"Im schwarzen Walfisch zu Askalon" ("In Ashkelon's Black Whale") is a popular academic commercium song. It was known as a beer-drinking song in many German speaking ancient universities. Joseph Victor von Scheffel provided the lyrics under the title Altassyrisch (Old Assyrian) 1854, the melody is from 1783 or earlier.

Content 
The lyrics reflect an endorsement of the bacchanalian mayhem of student life, similar as in Gaudeamus igitur. The song describes an old Assyrian drinking binge of a man in an inn with some references to the Classics. The desks are made of marble and the large invoice is being provided in cuneiform on bricks. However the carouser has to admit that he left his money already in Nineveh. A Nubian house servant kicks him out then and the song closes with the notion, that (compare John 4:44) a prophet has no honor in his own country, if he doesn't pay cash for his consumption.  Charles Godfrey Leland has translated the poems among other works of Scheffel. Each stanza begins with the naming verse "Im Schwarzen Walfisch zu Askalon", but varies the outcome. The "Im" is rather prolonged with the melody and increases the impact. Some of the stanzas:

Im schwarzen Wallfisch zu Ascalon

Da trank ein Mann drei Tag',

Bis dass er steif wie ein Besenstiel

Am Marmortische lag.

'In the Black Whale at Ascalon

A man drank day by day,

Till, stiff as any broom-handle,

Upon the floor he lay.

...

In the Black Whale at Ascalon

The waiters brought the bill,

In arrow-heads on six broad tiles

To him who thus did swill.

...

In the Black Whale at Ascalon

No prophet hath renown;

And he who there would drink in peace

Must pay the money down.

In typical manner of Scheffel, it contains an anachronistic mixture of various times and eras, parodistic notions on current science, as e.g. Historical criticism and interpretations of the Book of Jonah as a mere shipwrecking narrative. According to Scheffel, the guest didn't try to get back in the inn as „Aussi bini, aussi bleibi, wai Ascalun, ihr grobi Kaibi“ (I been out, I stay so, you rude Aschkelon calves).
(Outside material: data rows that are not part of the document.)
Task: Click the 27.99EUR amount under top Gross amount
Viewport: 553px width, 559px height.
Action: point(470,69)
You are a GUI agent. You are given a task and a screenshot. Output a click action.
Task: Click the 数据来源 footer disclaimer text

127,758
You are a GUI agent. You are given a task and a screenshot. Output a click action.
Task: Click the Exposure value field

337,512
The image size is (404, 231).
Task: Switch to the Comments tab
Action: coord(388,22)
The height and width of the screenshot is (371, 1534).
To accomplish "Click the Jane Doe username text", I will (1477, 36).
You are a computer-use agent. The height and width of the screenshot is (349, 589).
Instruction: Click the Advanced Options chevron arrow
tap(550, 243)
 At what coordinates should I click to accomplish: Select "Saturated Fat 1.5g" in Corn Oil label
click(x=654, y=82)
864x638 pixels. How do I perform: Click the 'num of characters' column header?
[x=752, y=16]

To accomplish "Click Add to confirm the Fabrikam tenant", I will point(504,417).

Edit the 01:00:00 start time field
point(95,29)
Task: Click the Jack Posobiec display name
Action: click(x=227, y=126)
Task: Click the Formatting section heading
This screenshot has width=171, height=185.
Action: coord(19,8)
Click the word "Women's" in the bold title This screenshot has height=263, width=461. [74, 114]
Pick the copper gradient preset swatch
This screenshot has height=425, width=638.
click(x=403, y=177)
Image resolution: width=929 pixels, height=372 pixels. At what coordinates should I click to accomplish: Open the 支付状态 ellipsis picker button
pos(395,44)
There are various additional verses, including political parodist ones and verses mocking different sorts of fraternities.
The song has been used as name for traditional inns and restaurants, e.g. in Heidelberg and Bad Säckingen. In Bad Säckingen the name was used on several (consecutive) inns and was namegiver for the still existing club "Walfisch Gesellschaft Säckingen" (Walfischia), honoring Scheffel.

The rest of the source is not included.